Der Hass auf die Deutschen im Banat und anderswo schrumpfte zu einer aussagekräftigen Sentenz zusammen: „Geh’ zu Hitler“, hieß es lapidar. Jeder kleine Rumäne oder Zigeunerjunge durfte so schimpfen, ohne dass es Konsequenzen gehabt hätte. Schließlich entsprach die Parole der offiziellen Sichtweise der Kommunisten; sie war also „politisch korrekt“. Deutschland hatte zwei Weltkriege verloren – und die Volksdeutschen überall auf der Welt hatten bei der Kriegsführung geholfen. Dafür sollten sie büßen – im Banat, in Siebenbürgen und anderswo. Primitive Hetze gegen Deutsche war erlaubt, geduldet, ja salonfähig. Nie ist jemand für die Verunglimpfung eines Deutschen zur Rechenschaft gezogen oder gar juristisch belangt worden, weder in Rumänien, noch sonst wo in Osteuropa. Schließlich hatte die Welt Deutschland und die Deutschen als Aggressor ausgemacht, 1914 und 1945. In unschönen Parolen war diese Essenz verdichtet. „Wenn es dir hier nicht gefällt, dann hau’ doch ab!“ Der Exodus der Banater Schwaben aus der kaum erst neu begründeten Heimat war also nicht „hausgemacht“ und freiwillig, sondern eine eindeutige Kriegsfolge, die von den Nichtdeutschen, vor allem aber von den Kommunisten wach gehalten und als „ethnischer Vorwurf“ weiter gereicht wurde. So kam das auch bei mir und anderen an. Die Folge davon war eine frühe, scharfe Politisierung einzelner, die sie auflehnungs- und oppositionsreif machen sollten. Der kommunistische Staat selbst, dies kann nicht oft genug betont werden, züchtete seine Widerständler, Dissidenten und Regimegegner selbst heran, aus eigenem Unvermögen heraus. „Geh zu Hitler“ … „und zu seinen Nachfahren in die Bundesrepublik Deutschland!“ Schön und gut! Nur wie sollte das funktionieren, wo doch alle Grenzen dicht waren und verschlossen gehalten wurden?

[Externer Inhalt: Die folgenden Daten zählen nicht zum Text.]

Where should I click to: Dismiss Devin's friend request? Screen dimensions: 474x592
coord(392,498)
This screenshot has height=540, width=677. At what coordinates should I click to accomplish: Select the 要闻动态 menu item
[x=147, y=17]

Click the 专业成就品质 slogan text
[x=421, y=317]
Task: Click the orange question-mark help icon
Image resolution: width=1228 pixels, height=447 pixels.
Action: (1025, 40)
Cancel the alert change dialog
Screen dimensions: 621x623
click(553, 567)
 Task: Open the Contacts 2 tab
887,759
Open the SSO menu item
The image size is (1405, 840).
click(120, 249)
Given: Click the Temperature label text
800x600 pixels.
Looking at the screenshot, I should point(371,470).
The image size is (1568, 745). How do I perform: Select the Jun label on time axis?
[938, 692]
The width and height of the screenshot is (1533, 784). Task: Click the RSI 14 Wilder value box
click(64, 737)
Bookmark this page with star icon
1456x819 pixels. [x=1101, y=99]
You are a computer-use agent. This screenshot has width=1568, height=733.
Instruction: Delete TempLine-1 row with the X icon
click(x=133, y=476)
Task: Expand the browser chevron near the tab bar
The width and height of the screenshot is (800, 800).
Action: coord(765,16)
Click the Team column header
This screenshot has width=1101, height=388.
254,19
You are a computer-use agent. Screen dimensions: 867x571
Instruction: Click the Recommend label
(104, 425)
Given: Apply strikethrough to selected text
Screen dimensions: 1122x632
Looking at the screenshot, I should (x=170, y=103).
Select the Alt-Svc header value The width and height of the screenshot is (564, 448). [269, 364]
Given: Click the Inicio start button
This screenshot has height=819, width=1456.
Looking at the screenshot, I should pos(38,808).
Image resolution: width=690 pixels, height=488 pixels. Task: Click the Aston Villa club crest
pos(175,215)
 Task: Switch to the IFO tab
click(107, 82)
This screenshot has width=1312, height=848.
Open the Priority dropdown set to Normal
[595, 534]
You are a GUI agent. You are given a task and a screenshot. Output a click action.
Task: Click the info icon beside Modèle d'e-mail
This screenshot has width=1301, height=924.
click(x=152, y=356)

Ein weiteres Massenverbrechen besonderer Art, das Stalins willfährige Handlanger, die es nach der Machtergreifung der Kommunisten in Osteuropa schnell in jeden Staat geben sollte, in Rumänien ausheckten und umsetzten, erfolgte am 18. Juni 1951; also zu einem Zeitpunkt, als mein inzwischen schwer erkrankter Vater kurz vor dem Ableben nach fünfjähriger Zwangsarbeit aus der Sowjetunion entlassen wurde und wieder heimkehren durfte. Deportierte daheim sterben zu lassen – und nicht im anklagenden Konzentrationslager des Gulag, entsprach der humanen Gesinnung des Stalinismus, die zynischer war als der zynischste Zynismus. Rache ist süß, sagte sich der Georgier und unternahm alles, um seine verbrecherische Endzeit zu krönen, damit ihm der rechte Platz in der Hölle sicher sei. An jenem denkwürdigen Tag beschlossen die innenpolitischen Helfer Stalins in Rumänien, Innenminister Theohari Georgescu und Außenministerin Anna Pauker, gemäß einem Beschluss der alles bestimmenden Kommunistischen Partei des Landes, die Klassenfeinde im Land zu bestrafen – denn Strafe musste sein. Seit dem Alten Testament war das so – und die Cäsaren Roms hatten es nicht anders gehalten! Absurderweise machte man die vermeintlichen Feinde des Volkes und der Volksrepublik, alle unzuverlässigen Bürger des Staates, denen der Zwangsaufenthalt in der fernen Steppe gelten sollte, gerade in einem schmalen, teilweise nur fünfundzwanzig Kilometer breiten Grenzstreifen zu Jugoslawien aus, der weitgehend von Deutschen besiedelt war. Temeschburg blieb – wohl aus Gründen der Praktikabilität – ausgenommen. Zufall oder System und Methode?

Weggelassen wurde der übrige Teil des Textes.